Bilder, die in dieser Dimension Seltenheitswert haben, sind zurzeit auf der Mole des Fährhafens Dagebüll zu sehen. Dort werden gegenwärtig größere Mengen Holz auf Güterwagen der Bahn verladen. Ziel der Holzladungen sind süddeutsche und österreichische Sägewerke.

Das Holz kommt von den Inseln Amrum und Föhr und ist eine Folge der Orkane Christian und Xaver. Nach Mitteilung des Forstunternehmers und Holzhändlers Josef Pirchmoser (48) aus dem baden-württembergischen Bruchsal sind es von Amrum 7000 und von Föhr 2000 Tonnen Holz, die den beiden Orkanen zum Opfer gefallen sind. Auf Amrum sind es zwischen zehn und 15 Prozent des 200 Hektar großen in den 1950er-Jahren angelegten Inselwaldes. Der aus Österreich stammende Unternehmer ist auf die Beseitigung von Schäden spezialisiert und hat dementsprechende Aufträge auf den Inseln übernommen.

Der Abtransport des Holzes von Amrum erfolgt wegen des nur geringen Tiefganges mit kleinen Frachtschiffen. Stämme mit etwas besserer Qualität werden von Dagebüll aus per Bahn weiter befördert. Geringerwertiges Holz geht auf die offene See hinaus, wo es von größeren Frachtschiffen übernommen wird, die Kurs auf europäische Häfen nehmen.

Auf der Dagebüller Südmole stapelt sich entlang des Bahngleises eine lange Reihe von Holzstämmen. Ein Greifbagger hievt sie von dort herüber zu den Güterwagen, die von der Norddeutschen Eisenbahngesellschaft (neg) nach Niebüll gezogen und dort zu Güterzügen zusammengestellt werden. Zuweilen lädt der Bagger das Holz auch direkt vom Frachtschiff – wie etwa von MS „Sandshörn“ – hinüber auf den Zug.

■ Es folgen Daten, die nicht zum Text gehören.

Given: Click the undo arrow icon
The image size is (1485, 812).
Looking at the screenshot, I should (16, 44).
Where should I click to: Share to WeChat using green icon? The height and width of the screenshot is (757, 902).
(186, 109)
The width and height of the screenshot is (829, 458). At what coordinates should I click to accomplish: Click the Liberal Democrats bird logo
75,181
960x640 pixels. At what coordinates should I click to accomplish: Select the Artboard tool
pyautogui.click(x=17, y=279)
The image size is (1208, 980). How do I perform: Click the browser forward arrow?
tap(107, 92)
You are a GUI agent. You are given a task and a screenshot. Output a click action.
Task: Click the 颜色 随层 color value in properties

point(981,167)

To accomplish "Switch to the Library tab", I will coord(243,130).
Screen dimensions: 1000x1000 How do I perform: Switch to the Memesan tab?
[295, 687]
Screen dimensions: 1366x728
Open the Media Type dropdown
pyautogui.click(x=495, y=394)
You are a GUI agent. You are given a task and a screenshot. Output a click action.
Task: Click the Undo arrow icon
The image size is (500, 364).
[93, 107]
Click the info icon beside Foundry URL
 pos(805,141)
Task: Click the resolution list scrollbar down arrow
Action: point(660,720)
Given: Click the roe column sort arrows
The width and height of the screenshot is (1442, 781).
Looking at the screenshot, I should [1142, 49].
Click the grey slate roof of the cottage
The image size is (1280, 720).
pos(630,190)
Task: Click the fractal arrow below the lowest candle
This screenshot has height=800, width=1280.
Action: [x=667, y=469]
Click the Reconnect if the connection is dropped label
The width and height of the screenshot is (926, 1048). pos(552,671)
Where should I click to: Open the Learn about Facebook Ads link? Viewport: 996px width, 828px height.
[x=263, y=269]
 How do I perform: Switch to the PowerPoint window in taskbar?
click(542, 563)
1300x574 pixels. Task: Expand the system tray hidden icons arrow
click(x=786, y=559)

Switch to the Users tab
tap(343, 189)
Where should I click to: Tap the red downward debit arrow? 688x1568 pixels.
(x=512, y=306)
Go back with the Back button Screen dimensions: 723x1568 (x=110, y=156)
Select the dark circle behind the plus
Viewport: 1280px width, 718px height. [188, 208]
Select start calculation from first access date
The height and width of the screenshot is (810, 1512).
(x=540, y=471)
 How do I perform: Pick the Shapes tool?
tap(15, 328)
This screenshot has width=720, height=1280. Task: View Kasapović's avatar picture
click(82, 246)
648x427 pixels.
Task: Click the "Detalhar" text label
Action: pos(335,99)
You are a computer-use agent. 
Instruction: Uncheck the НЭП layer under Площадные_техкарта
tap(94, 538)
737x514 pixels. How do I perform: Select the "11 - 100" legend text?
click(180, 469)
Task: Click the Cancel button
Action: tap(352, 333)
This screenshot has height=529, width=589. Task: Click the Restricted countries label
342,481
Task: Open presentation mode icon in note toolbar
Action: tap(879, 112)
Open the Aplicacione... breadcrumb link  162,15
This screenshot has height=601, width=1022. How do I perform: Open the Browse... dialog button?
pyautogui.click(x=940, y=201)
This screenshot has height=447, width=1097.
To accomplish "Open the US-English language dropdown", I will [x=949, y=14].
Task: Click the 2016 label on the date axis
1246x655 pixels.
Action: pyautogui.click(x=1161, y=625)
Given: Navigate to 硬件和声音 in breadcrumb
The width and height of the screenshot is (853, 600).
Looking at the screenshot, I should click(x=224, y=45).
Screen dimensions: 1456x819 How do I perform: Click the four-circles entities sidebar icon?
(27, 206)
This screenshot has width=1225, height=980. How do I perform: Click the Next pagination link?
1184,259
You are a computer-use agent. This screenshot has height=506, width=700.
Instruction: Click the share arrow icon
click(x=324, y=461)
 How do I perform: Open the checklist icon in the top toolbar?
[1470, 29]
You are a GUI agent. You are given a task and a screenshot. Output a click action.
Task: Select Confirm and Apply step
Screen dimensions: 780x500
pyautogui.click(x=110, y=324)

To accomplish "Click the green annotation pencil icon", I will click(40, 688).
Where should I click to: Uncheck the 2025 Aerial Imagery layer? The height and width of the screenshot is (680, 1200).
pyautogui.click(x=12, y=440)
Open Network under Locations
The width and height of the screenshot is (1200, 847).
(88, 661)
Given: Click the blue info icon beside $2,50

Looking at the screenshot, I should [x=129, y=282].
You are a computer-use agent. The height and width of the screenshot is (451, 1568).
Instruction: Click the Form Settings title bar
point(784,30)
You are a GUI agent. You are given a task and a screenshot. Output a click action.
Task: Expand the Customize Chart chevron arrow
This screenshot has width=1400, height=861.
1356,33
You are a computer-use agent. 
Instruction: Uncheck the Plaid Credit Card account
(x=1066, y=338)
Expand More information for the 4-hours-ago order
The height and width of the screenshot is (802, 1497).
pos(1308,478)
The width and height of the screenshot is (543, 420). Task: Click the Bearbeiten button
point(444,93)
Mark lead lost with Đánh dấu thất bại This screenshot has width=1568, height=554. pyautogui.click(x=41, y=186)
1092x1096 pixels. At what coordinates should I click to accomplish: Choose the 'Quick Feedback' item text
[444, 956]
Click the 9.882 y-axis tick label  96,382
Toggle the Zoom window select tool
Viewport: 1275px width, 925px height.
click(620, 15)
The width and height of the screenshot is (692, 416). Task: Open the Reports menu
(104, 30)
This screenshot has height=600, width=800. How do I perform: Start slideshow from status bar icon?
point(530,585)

In den süddeutschen Sägewerken werde das „Inselholz“, berichtet Josef Pirchmoser, dann überwiegend zu Bauholz verarbeitet.

Holzumschlag in dieser Menge ist im Fährhafen Dagebüll selten, erinnert sich der frühere Hafenmeister Andreas Petersen. Bei dem früheren Orkan Anatol habe es schon mal eine Menge Holz gegeben. „Aber so viel Holz wie nach Christian und Xaver noch nie“, sagt Petersen. Der Holzumschlag wird aufgrund der Menge noch einige Zeit andauern, schätzen die beiden Hafenmeister Timo Kiekow und Arne Christiansen.